When Will Apple Have to Break Apart?

Apple is "the number one danger" to internet freedom, says Tim Wu.  And Wu's credentials? He's both a respected authority on technology - he coined the phrase "net neutrality" - and he also just joined the Federal Trade Commission.

Apple is under growing criticism, and not just from Wu. The Wall Street Journal pointed out Wu's FTC and the Department of Justice have launched informal investigations into Apple's behavior.  The interest from the Feds comes after Apple's announcment that it would take 30 percent of all subscription revenue gathered in its App Store.

Apple has two very different public images. The first, an adorable little startup that dares us to "Think Different." A company that once used Ghandi as a pitch man. A company that made computers in colors like blueberry.

Apple is also the second most valuable company in America, ahead of General Electric, Walmart and most notably Microsoft. It owns a fair chunk of new cell phones sales - about 20 percent - and controls what software can go on that cell phone. It famously blocked editorial cartoonist Mark Fiore from the app store, until Fiore won a Pulitzer Prize. It has banned "adult" apps but made exceptions for Playboy and Sports Illustrated's swimsuit issue.

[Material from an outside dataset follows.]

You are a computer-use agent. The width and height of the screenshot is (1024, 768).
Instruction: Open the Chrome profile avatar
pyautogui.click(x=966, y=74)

Apple rarely comments on such policies, but would no doubt argue (correctly) that such Draconian policies assure quality and functionality. However, the fact that Apple controls both sides of the equation - the phone and the app - may also be its undoing.

One of the critical questions is whether Apple dominates a certain market, in an anti-trust way. It certainly does in tablets, but has yet to do so in phones. Further, that market is very loosely defined.

A spokesman for the European Union, which is also looking into Apple's behavior, told the Financial Times "the boundaries of such relevant market(s) are not clear, as the sector is relatively new and evolving."  While Apple nearly dominates tablet sales, few legal experts would agree that tablets are by themselves a specific market. 

Further irritating content providers, Apple is showing favoritism. Business Insider points out Apple will not require Netflix to pay 30% of its users' subscriptions to watch Netflix "Watch it Now" on iPad or iPhone.

The company does offer a way out: app providers can keep 100% of their revenue if the users deals with the subscription outside the Apple universe. So, for instance, buy a magazine app inside the app store using your iPad. Sync your iPad to your computer, then use your computer to buy the subscription.

Nobody will do that. Primarily because once you start using an iPad, you practically forget you own a computer. And remember, for the user, the subscription will be the same price whether he makes the payment through Apple or through the content provider. 

It's just how much the content provider keeps that is in question. And the content provider is prohibited from discouraging the customer from using the app store, say through a lower price online.

Gizmodo points out "Apple is eating the people that provide the things that make the iPad special".

Will the time come for the government - already informally investigating Apple - to break the company into separate pieces? 

While Apple does not have a monopoly by any measurement, companies like Alcoa Aluminum didn't either. Alcoa was broken up.

Certainly the move would be years off, but separating the app store from the device maker and allowing the purchase of apps from outside the Apple ecosphere would solve many of the problems that Apple itself created.